気まぐれブックレビュー「父よ母よ」

 高校教諭をしている友人から紹介された本です。1994年刊行の本で、当時話題になっていた記憶はあるのですが、今になってようやく、初めて手に取りました。

 紹介してくれた友人が、この著者って、きみの息子くんの学校の先生なんじゃない?と言うので、早速図書館で借りてきて見てみたら、本の扉を開いたところにいきなり、息子が通う高校の生徒と保護者への献辞が。

 この本は、長年高校の国語教師を務めた吉村英夫氏が、授業の中での試みとして、生徒に作らせた、父や母に宛てた一行詩を集めたものです。

 小論文でも感想文でもなく、俳句や短歌ですらない自由形式の短文なので、生徒たちの生の声に近い息づかいが感じられます。

 26年前の本だから、書かれたのはおそらく30年くらい前、今の高校生たちより、むしろ親の世代に近いのだけれど、古さは感じられません。

 そりゃ、ネットも携帯もなかったし、固定電話をめぐる話題がしばしば出てくるのには、時代を感じるのだけれど。
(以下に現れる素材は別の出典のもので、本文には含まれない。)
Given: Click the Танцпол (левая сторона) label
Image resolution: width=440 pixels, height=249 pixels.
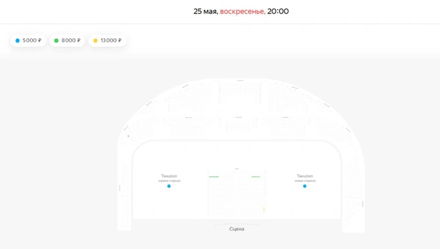Looking at the screenshot, I should pos(305,178).
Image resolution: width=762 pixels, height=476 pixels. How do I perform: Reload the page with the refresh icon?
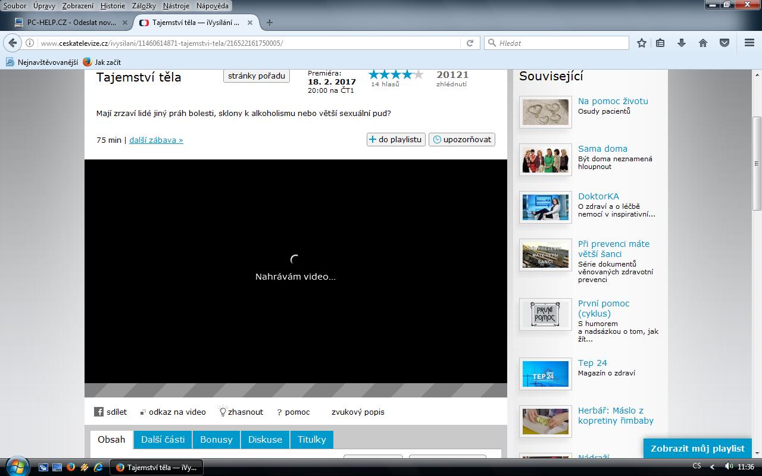470,43
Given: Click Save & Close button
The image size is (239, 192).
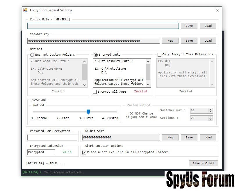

「父よ母よ!十五分の電話は長電話とは言わんよ」とか「お父さん!彼氏の電話にヤキモチ焼かんといて。お母さん!電話で私より彼氏としゃべらんといて。ヤキモチ焼くわ」とか。

 息子が高校に通い始めたときにこの本を手に取るのって、なんだか仕組まれていたようなタイミングだなあ、と思いながら、読み進めてゆくと、わが子が自分に宛てて書いたのではないか、と錯覚するくらいに親近感を感じる作品がどんどん出てきて、ケラケラ笑ったり、シュンとしてしまったり。

 言葉使いに微妙な方言が含まれていたり、ローカルな地名や店名が出てくるとなおさら。

「父よ!お酒飲むとわけわからんくなるの、やめてください
 あっ、いつもわけわからんけど」で爆笑して、

「父よ母よ!『あと何年、いっしょにおれるやろ?』なんて言われると、なんだか心にじんとくる」でしんみりして、

「父よ!血がつながっているということが、愛する理由にはなりません」でドキッとして、

「自分を大統領だと思っている父よ!あんたはうちのゴキブリや」でうちのめされ、

「父よ!あんたとは同じ空気を吸いたくないほど嫌いだ」で絶命。

けれど、「父よ母よ!俺は二人が嫌いじゃない。大好きだ。けど愛想悪くてゴメン」で息を吹き返し、

「父よ母よ!出来損ないですが、マジメに生きておりますので、見てやってください」で愛しさがこみ上げ、

「もっと大事にしてあげたいから、私が卒業するまで待っていて下さい。そして、私より先に死なないで。あなたは欠点も多いけど、わたしはあなたなしには生きられないと思っているんだよ」で、一緒に暮らしていてくれてありがとう、と思う。

 なんだかもう、エモーション持って行かれっぱなしでした。本を開いている間、幸せな時間を過ごすことができました。

 この「父よ母よ」をまとめたプリントを、生徒達が持ち帰り、家族に見せたことから、今度は親から子に宛てた「息子よ娘よ」が生まれ、対をなす本が作られています。どちらもオススメ!